All of the data below should be returned exactly.

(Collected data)
******************************
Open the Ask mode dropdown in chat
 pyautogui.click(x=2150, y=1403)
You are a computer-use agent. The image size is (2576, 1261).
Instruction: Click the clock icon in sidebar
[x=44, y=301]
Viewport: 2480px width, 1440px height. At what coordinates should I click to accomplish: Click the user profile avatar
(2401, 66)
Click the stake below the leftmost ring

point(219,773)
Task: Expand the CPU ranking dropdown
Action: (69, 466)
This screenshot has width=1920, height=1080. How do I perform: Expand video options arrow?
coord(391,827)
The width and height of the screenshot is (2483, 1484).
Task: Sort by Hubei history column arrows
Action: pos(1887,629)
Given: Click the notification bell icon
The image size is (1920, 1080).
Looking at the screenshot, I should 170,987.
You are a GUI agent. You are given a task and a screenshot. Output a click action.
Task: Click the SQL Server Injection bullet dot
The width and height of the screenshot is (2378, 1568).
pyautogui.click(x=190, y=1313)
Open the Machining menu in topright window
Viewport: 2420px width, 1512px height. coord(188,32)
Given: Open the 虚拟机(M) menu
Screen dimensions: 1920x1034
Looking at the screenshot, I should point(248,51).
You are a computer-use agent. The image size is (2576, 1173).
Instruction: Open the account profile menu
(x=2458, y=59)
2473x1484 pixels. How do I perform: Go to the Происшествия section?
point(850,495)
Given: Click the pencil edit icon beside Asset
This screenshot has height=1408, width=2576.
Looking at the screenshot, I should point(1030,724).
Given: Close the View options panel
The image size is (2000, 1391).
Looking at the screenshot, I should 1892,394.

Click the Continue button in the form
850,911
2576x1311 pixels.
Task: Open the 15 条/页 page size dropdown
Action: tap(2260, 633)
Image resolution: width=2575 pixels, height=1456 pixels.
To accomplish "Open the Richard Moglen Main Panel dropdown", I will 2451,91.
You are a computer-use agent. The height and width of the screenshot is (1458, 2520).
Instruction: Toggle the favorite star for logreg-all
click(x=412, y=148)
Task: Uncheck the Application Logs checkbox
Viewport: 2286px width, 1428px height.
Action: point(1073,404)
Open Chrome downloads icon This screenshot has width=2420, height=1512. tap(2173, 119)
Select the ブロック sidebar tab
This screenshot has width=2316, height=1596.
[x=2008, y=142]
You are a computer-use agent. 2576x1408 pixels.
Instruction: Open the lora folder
******************************
Solution below:
Open the Ask mode dropdown in chat
 pyautogui.click(x=2150, y=1403)
You are a computer-use agent. The image size is (2576, 1261).
Instruction: Click the clock icon in sidebar
[x=44, y=301]
Viewport: 2480px width, 1440px height. At what coordinates should I click to accomplish: Click the user profile avatar
(2401, 66)
Click the stake below the leftmost ring

point(219,773)
Task: Expand the CPU ranking dropdown
Action: (69, 466)
This screenshot has width=1920, height=1080. How do I perform: Expand video options arrow?
coord(391,827)
The width and height of the screenshot is (2483, 1484).
Task: Sort by Hubei history column arrows
Action: pos(1887,629)
Given: Click the notification bell icon
The image size is (1920, 1080).
Looking at the screenshot, I should 170,987.
You are a GUI agent. You are given a task and a screenshot. Output a click action.
Task: Click the SQL Server Injection bullet dot
The width and height of the screenshot is (2378, 1568).
pyautogui.click(x=190, y=1313)
Open the Machining menu in topright window
Viewport: 2420px width, 1512px height. coord(188,32)
Given: Open the 虚拟机(M) menu
Screen dimensions: 1920x1034
Looking at the screenshot, I should point(248,51).
You are a computer-use agent. The image size is (2576, 1173).
Instruction: Open the account profile menu
(x=2458, y=59)
2473x1484 pixels. How do I perform: Go to the Происшествия section?
point(850,495)
Given: Click the pencil edit icon beside Asset
This screenshot has height=1408, width=2576.
Looking at the screenshot, I should point(1030,724).
Given: Close the View options panel
The image size is (2000, 1391).
Looking at the screenshot, I should 1892,394.

Click the Continue button in the form
850,911
2576x1311 pixels.
Task: Open the 15 条/页 page size dropdown
Action: tap(2260, 633)
Image resolution: width=2575 pixels, height=1456 pixels.
To accomplish "Open the Richard Moglen Main Panel dropdown", I will 2451,91.
You are a computer-use agent. The height and width of the screenshot is (1458, 2520).
Instruction: Toggle the favorite star for logreg-all
click(x=412, y=148)
Task: Uncheck the Application Logs checkbox
Viewport: 2286px width, 1428px height.
Action: point(1073,404)
Open Chrome downloads icon This screenshot has width=2420, height=1512. tap(2173, 119)
Select the ブロック sidebar tab
This screenshot has width=2316, height=1596.
[x=2008, y=142]
You are a computer-use agent. 2576x1408 pixels.
Instruction: Open the lora folder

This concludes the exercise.